As I just stated, I really wanted to like this film a lot more than I did. The film had everything going for it. It was adapting a famous book, a book that I can't give higher praise for, it was directed by David Fincher, the trailers were fantastic, and it's got an a-list cast. While I don't want to be quoted as not enjoying the film, as a matter of fact I really enjoyed it, but the best word to describe it would be underwhelming. It's stylishly directed, perfectly cast, outstandingly well written and graciously shot, but it's never really as suspenseful, nor shocking as it wants to be. The thrills are there, a scene in the third act being incredibly thrilling and gut-wrenching to watch, but never as much as you'd hope. Gone Girl hits all the right beats, but never uses these beats as well as it could.
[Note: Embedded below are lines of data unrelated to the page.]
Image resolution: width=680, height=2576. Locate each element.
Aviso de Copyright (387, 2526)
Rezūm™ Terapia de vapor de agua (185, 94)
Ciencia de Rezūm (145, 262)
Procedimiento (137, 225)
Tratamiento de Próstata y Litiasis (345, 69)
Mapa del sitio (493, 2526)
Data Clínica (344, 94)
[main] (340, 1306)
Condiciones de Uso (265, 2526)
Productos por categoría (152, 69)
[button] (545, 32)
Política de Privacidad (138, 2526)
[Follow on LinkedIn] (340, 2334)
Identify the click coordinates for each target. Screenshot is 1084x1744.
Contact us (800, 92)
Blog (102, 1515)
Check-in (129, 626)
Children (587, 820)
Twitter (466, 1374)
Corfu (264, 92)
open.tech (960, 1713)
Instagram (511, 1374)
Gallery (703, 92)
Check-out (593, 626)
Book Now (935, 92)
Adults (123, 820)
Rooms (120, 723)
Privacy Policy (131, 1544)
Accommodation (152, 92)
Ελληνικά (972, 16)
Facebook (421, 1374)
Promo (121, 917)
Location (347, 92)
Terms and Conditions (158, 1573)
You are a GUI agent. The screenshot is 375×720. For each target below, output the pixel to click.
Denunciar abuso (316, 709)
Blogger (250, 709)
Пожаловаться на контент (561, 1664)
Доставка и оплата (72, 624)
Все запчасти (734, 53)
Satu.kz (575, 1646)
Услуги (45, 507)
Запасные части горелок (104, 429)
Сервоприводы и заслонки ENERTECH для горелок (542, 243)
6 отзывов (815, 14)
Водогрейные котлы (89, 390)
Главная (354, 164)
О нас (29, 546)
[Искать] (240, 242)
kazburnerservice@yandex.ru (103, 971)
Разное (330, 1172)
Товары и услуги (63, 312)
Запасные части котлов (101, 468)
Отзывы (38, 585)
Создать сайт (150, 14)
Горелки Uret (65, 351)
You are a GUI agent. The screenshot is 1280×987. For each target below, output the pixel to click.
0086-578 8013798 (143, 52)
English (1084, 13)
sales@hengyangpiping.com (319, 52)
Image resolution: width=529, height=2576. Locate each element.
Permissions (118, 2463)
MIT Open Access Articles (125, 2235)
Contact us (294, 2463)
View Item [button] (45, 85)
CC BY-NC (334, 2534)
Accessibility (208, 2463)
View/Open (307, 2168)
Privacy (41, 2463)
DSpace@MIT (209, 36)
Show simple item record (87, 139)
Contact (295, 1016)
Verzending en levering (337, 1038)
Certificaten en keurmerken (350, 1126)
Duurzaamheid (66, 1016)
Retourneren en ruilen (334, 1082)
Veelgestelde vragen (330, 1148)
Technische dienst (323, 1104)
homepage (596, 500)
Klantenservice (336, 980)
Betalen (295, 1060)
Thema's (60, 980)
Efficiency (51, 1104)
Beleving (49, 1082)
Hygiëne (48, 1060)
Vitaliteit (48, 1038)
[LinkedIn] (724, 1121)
Rosamund Pike gives one of her best performance to date, Affleck almost giving his. Pike's portrayal of Amy in this movie is ringing with the sound of Oscars. She has never been better, giving us a performance so dedicated and realistic that it constantly appears too good to be true. While Affleck is great as Nick, he just isn't as amazing as Amazing Amy herself. Sorry Bats. The strangest and most shocking thing about this film is Tyler Perry. He gives a good performance in this movie. No, it's more than good. He actually gives a legitimately great performance. This film has shown the world that if he leaves behind Madea, he's actually a decent actor. I don't think anyone could have seen that coming.
The film tries too hard to be just like the book that it can't always stand on its own. The film is too loyal at times, trying to add in everything the book has to offer. While the screenplay by Gone Girl author, Gillian Flynn, is far from a failure, it's far from perfect too. It never ends up reaching the delirious heights set by the novel, but that shouldn't really be too big a critique to make. The book ends each perspective off with some sort of a cliffhanger, ensuring that the reader, like myself, comes back to read on. The film makes an attempt at doing the same, but always feels like its forcing the cliffhangers in, making most of them come as not too big a shock. Gone Girl is not predictable, but its shock value is absent. It pulls plenty of twists and turns, but none are handled in such a way that they come as a major surprise.
The cast and crew, including Fincher and Affleck, came out and stated that because of how much hate the book's ending received they will be changing it. This is not true. I wasn't the biggest fan of the book's finale, and unfortunately am not the biggest fan of the film's either. While its handled in the film in a more mature and watchable way, unlike the book which consisted of ten to fifteen pages of frustration, it's still not too pleasing an ending. The film stumbles more than a few times, ending on a note that's not only depressing and out of character, but not in any way fun to watch. The rest of the film was fun. It was a lot of fun. David Fincher, once again, has made crime look fun, but not even he can handle the film's ending.
To sum up, Gone Girl's got plenty of stylish direction, brilliant writing, gut-wrenching to watch moments and dedicated performances that are ringing with the sound of Oscars, but it's too loyal to the book and features a dissatisfying finale.